Imagine a pinhole camera with a piece of graph paper on the back instead of film. Point the camera at a scene, grab a box of crayons, and then start coloring in each cell of the graph paper with the color you see the most of in that cell before the scene changes. You've just created a very low-tech, slow, and inaccurate digital camera, congrats. Now you have the basics of how a pixel is formed. Sensors are laid out in a grid, light enters for a given amount of time (exposure), and the value of each sensor becomes a pixel. Of course it's more complex but, for our discussions this is enough. So a pixel is the mean of all the light that struck its area.
Semantics (or being really pedantic):
time-varying signal - information transmitted over time
signal sample - a unit of information of a signal over a given amount of time
space-varying signal - nonsense, used to describe an N dimensional sample set, designed to confuse people, and drive me nuts.

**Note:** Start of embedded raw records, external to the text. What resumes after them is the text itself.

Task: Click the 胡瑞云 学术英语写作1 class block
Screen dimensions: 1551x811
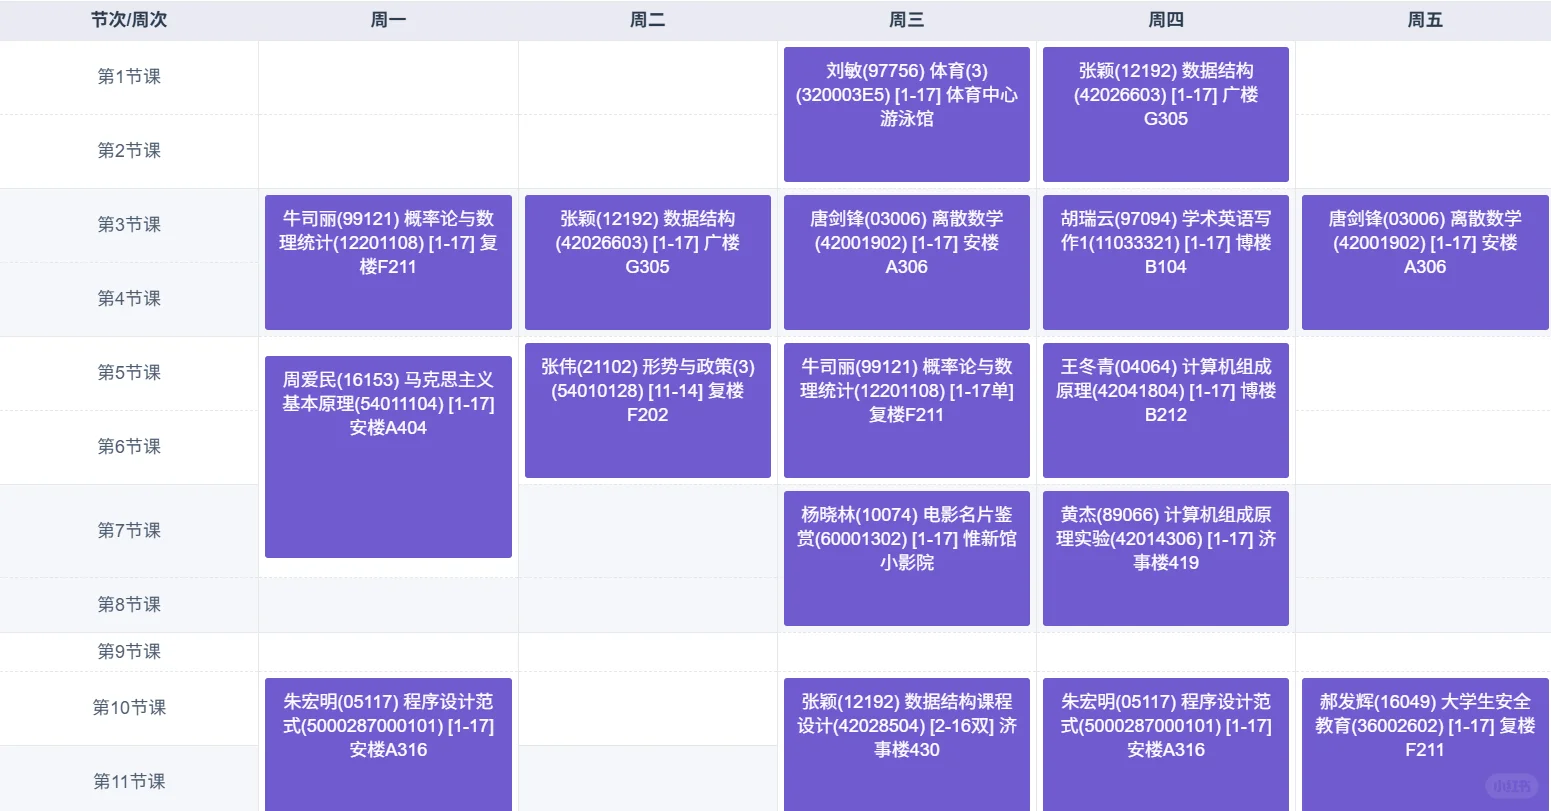Action: [x=1165, y=261]
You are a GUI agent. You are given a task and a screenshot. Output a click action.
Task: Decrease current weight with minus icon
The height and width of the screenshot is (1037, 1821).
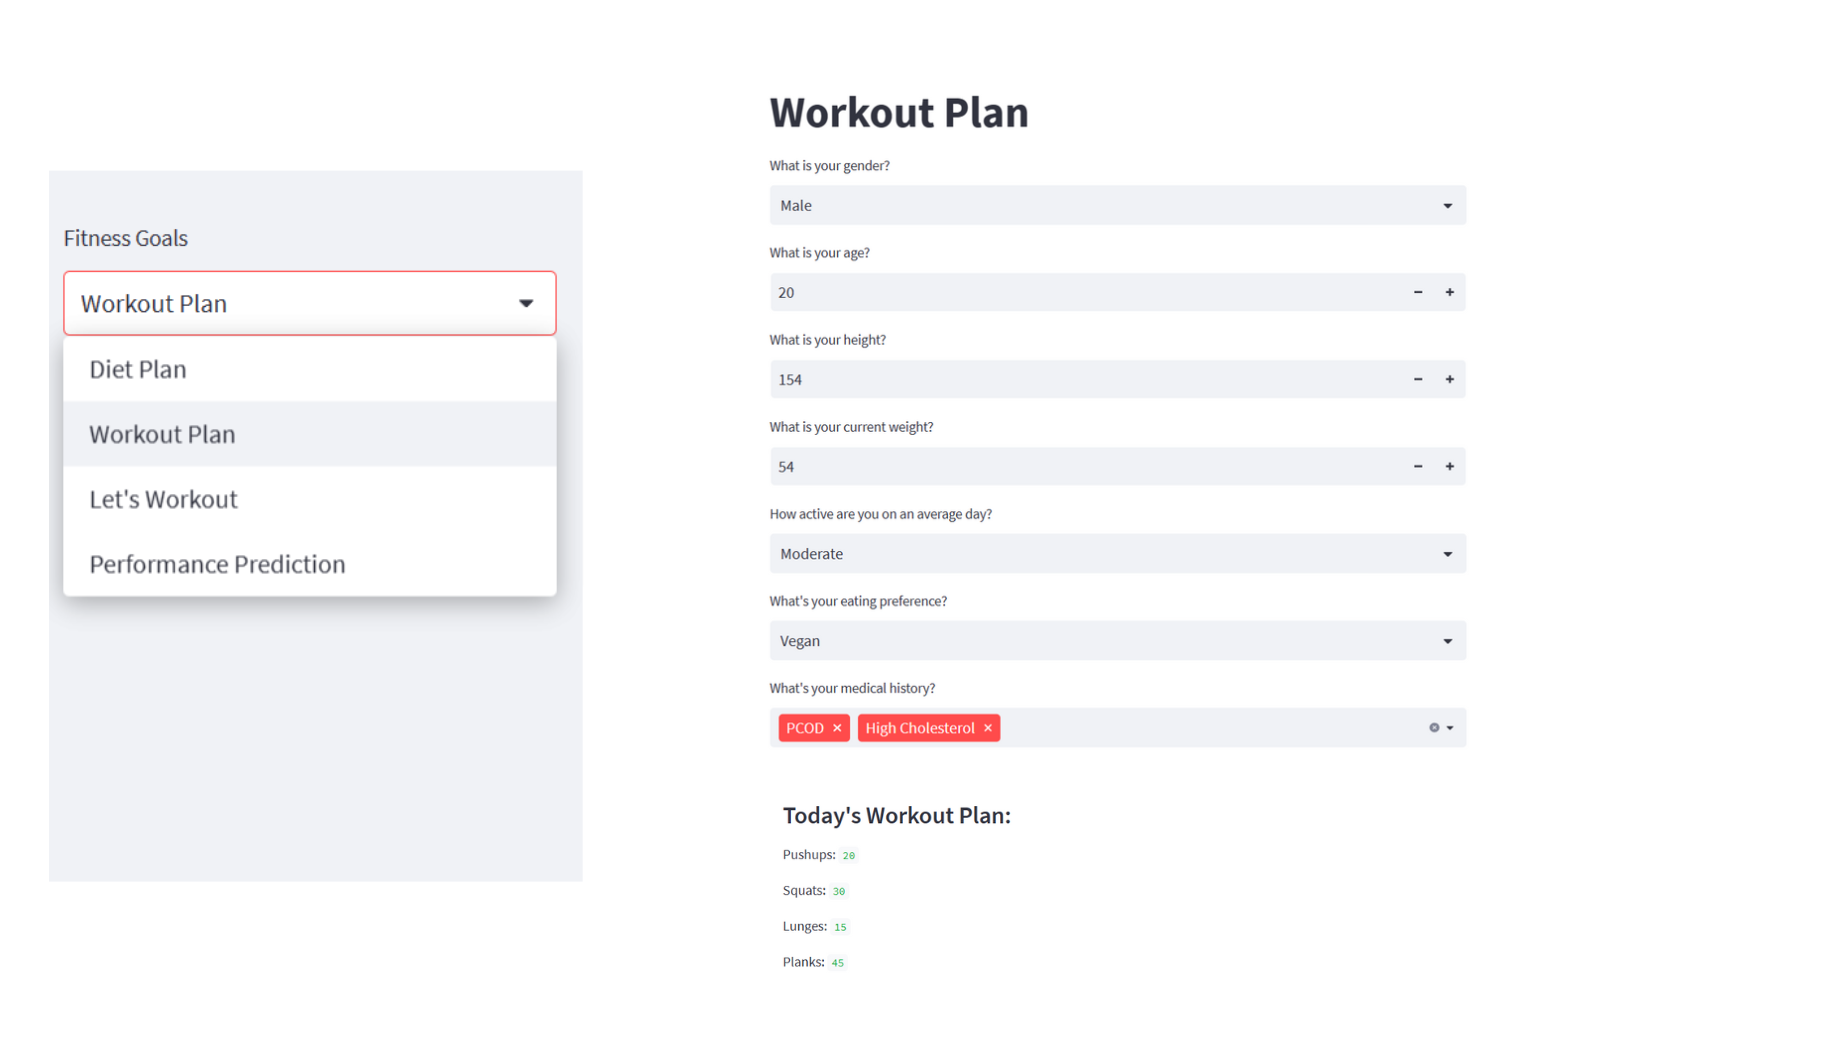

So where did this all go wrong. At some point it seems that someone confounded an image made of pixels with a signal made of samples. An image is not a signal, unless it's being transmitted as such. If you're dealing with transmission errors then reconstruction filters, Fourier analysis, and all sorts of signal processing on the signal makes perfect sense. That's not to say you can't get some cool effects using those techniques on an image but, then you are only applying an effect to an image, nothing else. (By now, I've made some enemies.) A lot of research has gone into signal processing techniques applied to images, some of it really interesting but, that's not what I'm talking about. I have no beef with those people, they do some great work.
My beef is with the image resizing folks. Where resizing is treated as if an image is a signal. A signal cannot be 2D because, time is a single dimension, last time I checked anyway. So let's break the image into 2 sets of signals: horizontal and vertical, and apply our filters first in one direction then the next.
Yeah, we've solved our time problem, except pixels are gone from the equation. OK, so by now, I've lost everyone. Let's get some examples to help clear up the picture (bad pun,bad).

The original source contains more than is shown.